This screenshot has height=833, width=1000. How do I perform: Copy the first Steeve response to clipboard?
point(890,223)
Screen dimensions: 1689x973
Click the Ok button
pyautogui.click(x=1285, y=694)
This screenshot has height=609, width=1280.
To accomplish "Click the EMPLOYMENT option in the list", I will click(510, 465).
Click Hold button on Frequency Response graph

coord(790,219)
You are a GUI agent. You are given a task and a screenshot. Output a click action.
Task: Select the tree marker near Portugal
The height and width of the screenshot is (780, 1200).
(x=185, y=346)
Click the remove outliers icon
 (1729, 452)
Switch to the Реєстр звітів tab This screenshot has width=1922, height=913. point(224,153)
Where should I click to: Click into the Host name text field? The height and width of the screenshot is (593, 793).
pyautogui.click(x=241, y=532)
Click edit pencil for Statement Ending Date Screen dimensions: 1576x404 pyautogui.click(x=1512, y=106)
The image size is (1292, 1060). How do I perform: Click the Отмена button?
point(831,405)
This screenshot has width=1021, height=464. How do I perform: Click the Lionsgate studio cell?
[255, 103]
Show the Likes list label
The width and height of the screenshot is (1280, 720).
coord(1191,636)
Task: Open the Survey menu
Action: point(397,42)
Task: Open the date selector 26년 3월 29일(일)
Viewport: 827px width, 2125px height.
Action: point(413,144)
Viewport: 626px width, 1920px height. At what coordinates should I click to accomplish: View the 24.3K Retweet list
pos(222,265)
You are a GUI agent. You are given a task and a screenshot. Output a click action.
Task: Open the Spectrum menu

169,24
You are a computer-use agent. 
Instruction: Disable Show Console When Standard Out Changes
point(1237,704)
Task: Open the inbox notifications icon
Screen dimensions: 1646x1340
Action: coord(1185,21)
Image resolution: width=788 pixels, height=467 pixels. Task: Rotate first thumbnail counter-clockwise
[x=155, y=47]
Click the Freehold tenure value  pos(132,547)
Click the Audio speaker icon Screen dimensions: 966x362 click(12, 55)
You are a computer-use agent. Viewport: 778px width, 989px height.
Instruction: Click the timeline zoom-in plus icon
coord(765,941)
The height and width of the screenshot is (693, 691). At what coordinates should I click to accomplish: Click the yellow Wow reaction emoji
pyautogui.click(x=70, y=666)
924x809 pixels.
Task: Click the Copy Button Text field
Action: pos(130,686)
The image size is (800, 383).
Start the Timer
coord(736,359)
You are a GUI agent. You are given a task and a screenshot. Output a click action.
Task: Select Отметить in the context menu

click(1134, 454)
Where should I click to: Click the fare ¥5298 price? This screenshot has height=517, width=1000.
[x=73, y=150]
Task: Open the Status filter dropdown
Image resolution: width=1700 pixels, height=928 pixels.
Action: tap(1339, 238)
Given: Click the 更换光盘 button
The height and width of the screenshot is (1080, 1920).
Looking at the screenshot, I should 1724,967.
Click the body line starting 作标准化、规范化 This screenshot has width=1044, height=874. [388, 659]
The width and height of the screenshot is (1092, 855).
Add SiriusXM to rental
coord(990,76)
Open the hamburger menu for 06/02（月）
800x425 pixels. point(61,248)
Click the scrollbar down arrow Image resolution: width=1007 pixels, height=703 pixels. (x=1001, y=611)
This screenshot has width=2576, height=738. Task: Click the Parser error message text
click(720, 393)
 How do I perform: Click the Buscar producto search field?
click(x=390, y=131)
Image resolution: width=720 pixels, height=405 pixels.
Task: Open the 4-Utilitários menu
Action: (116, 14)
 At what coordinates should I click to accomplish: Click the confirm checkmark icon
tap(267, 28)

THE EXERCISE: Please retype all of the data above line for line, without changing anything.

TASK SOLUTION:
This screenshot has height=833, width=1000. How do I perform: Copy the first Steeve response to clipboard?
point(890,223)
Screen dimensions: 1689x973
Click the Ok button
pyautogui.click(x=1285, y=694)
This screenshot has height=609, width=1280.
To accomplish "Click the EMPLOYMENT option in the list", I will click(510, 465).
Click Hold button on Frequency Response graph

coord(790,219)
You are a GUI agent. You are given a task and a screenshot. Output a click action.
Task: Select the tree marker near Portugal
The height and width of the screenshot is (780, 1200).
(x=185, y=346)
Click the remove outliers icon
 (1729, 452)
Switch to the Реєстр звітів tab This screenshot has width=1922, height=913. point(224,153)
Where should I click to: Click into the Host name text field? The height and width of the screenshot is (593, 793).
pyautogui.click(x=241, y=532)
Click edit pencil for Statement Ending Date Screen dimensions: 1576x404 pyautogui.click(x=1512, y=106)
The image size is (1292, 1060). How do I perform: Click the Отмена button?
point(831,405)
This screenshot has width=1021, height=464. How do I perform: Click the Lionsgate studio cell?
[255, 103]
Show the Likes list label
The width and height of the screenshot is (1280, 720).
coord(1191,636)
Task: Open the Survey menu
Action: point(397,42)
Task: Open the date selector 26년 3월 29일(일)
Viewport: 827px width, 2125px height.
Action: point(413,144)
Viewport: 626px width, 1920px height. At what coordinates should I click to accomplish: View the 24.3K Retweet list
pos(222,265)
You are a GUI agent. You are given a task and a screenshot. Output a click action.
Task: Open the Spectrum menu

169,24
You are a computer-use agent. 
Instruction: Disable Show Console When Standard Out Changes
point(1237,704)
Task: Open the inbox notifications icon
Screen dimensions: 1646x1340
Action: coord(1185,21)
Image resolution: width=788 pixels, height=467 pixels. Task: Rotate first thumbnail counter-clockwise
[x=155, y=47]
Click the Freehold tenure value  pos(132,547)
Click the Audio speaker icon Screen dimensions: 966x362 click(12, 55)
You are a computer-use agent. Viewport: 778px width, 989px height.
Instruction: Click the timeline zoom-in plus icon
coord(765,941)
The height and width of the screenshot is (693, 691). At what coordinates should I click to accomplish: Click the yellow Wow reaction emoji
pyautogui.click(x=70, y=666)
924x809 pixels.
Task: Click the Copy Button Text field
Action: pos(130,686)
The image size is (800, 383).
Start the Timer
coord(736,359)
You are a GUI agent. You are given a task and a screenshot. Output a click action.
Task: Select Отметить in the context menu

click(1134, 454)
Where should I click to: Click the fare ¥5298 price? This screenshot has height=517, width=1000.
[x=73, y=150]
Task: Open the Status filter dropdown
Image resolution: width=1700 pixels, height=928 pixels.
Action: tap(1339, 238)
Given: Click the 更换光盘 button
The height and width of the screenshot is (1080, 1920).
Looking at the screenshot, I should 1724,967.
Click the body line starting 作标准化、规范化 This screenshot has width=1044, height=874. [388, 659]
The width and height of the screenshot is (1092, 855).
Add SiriusXM to rental
coord(990,76)
Open the hamburger menu for 06/02（月）
800x425 pixels. point(61,248)
Click the scrollbar down arrow Image resolution: width=1007 pixels, height=703 pixels. (x=1001, y=611)
This screenshot has width=2576, height=738. Task: Click the Parser error message text
click(720, 393)
 How do I perform: Click the Buscar producto search field?
click(x=390, y=131)
Image resolution: width=720 pixels, height=405 pixels.
Task: Open the 4-Utilitários menu
Action: (116, 14)
 At what coordinates should I click to accomplish: Click the confirm checkmark icon
tap(267, 28)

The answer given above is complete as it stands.